Task brief:
Output the listing below line for line, with no changes.

====

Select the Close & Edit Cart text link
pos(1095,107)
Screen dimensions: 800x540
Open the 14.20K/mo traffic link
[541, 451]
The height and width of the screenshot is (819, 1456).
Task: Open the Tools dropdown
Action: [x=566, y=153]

====

The output:
Select the Close & Edit Cart text link
pos(1095,107)
Screen dimensions: 800x540
Open the 14.20K/mo traffic link
[541, 451]
The height and width of the screenshot is (819, 1456).
Task: Open the Tools dropdown
Action: [x=566, y=153]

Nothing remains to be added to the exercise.